Fact-checking will be provided by the French agency Agence France-Presse (AFP), the Czech Demagog.cz, the Polish Demagog.pl and the Slovak Demagog.sk. “Demagog.sk has been verifying the statements of politicians and other publicly active individuals made in political discussions, media and on social networks for fourteen years. We also strive to alert the public to circulating hoaxes and scams on various topics, from health to history. In recent years, we have expanded our activities to include media literacy and critical thinking workshops for high school students, teachers, and seniors. Hence, in addition to fact-checking, we will also work on campaigns focused on media literacy,” explains Veronika Frankovská, Project Manager and Chief Analyst of the Demagog.sk portal.

The independent collective of researchers, investigators, and citizen journalists from Bellingcat (based in the Netherlands) will join them and will be responsible for verifying information from publicly available sources (OSINT).
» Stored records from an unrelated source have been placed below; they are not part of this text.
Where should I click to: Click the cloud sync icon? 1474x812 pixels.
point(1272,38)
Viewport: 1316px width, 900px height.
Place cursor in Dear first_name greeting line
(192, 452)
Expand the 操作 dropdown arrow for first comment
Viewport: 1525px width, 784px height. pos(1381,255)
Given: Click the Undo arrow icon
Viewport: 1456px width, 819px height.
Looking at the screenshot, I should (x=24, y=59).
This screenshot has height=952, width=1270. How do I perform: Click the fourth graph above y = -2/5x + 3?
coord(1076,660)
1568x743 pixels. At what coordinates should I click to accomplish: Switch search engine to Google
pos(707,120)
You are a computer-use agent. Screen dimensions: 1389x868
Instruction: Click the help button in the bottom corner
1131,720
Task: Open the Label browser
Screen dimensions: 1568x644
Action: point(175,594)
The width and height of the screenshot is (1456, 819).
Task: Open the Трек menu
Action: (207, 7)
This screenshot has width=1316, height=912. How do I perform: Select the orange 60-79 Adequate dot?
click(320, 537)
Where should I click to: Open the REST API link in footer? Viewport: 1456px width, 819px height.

Artificial intelligence also helps fact-checkers

The use of artificial intelligence to streamline the work of fact-checkers will be explored and tools developed by two academic institutions: the Czech Technical University in Prague (ČVUT) and the Slovak Kempelen Institute of Intelligent Technologies (KInIT). The technological aspects of fact-checking, including the web, will be managed by the Athens Technology Center (ATC) from Greece. “Generating content is easier in today’s age of artificial intelligence than evaluating its credibility or uncovering unfair recommendations on social media. Within the CEDMO project, we at KinIT will research and develop solutions that use artificial intelligence to identify, create, and disseminate trustworthy information, especially in text form. In designing methods, we will use extensive language models and specialized datasets,” says Mária Bieliková, founder of the KInIT research institute.

Already in the first stage of the CEDMO project, researchers from KInIT and ČVUT managed to develop four artificial intelligence tools to support fact-checking, which are useful in several phases of the work of fact-checkers and journalists. These tools will be further developed. The first tool allows fact-checkers to identify which social media posts are worth closer scrutiny more effectively. The second can extract specific claims from verified texts. The third tool helps eliminate duplicate verification of the same report by multiple fact-checkers to avoid wasting capacity. The fourth tool can search for articles that contain factual information to verify a specific claim. 

CEDMO cooperates and coordinates with the European Digital Media Observatory (EDMO) and its regional hubs across the EU. The Hub’s activities are supported by funding from the European Commission.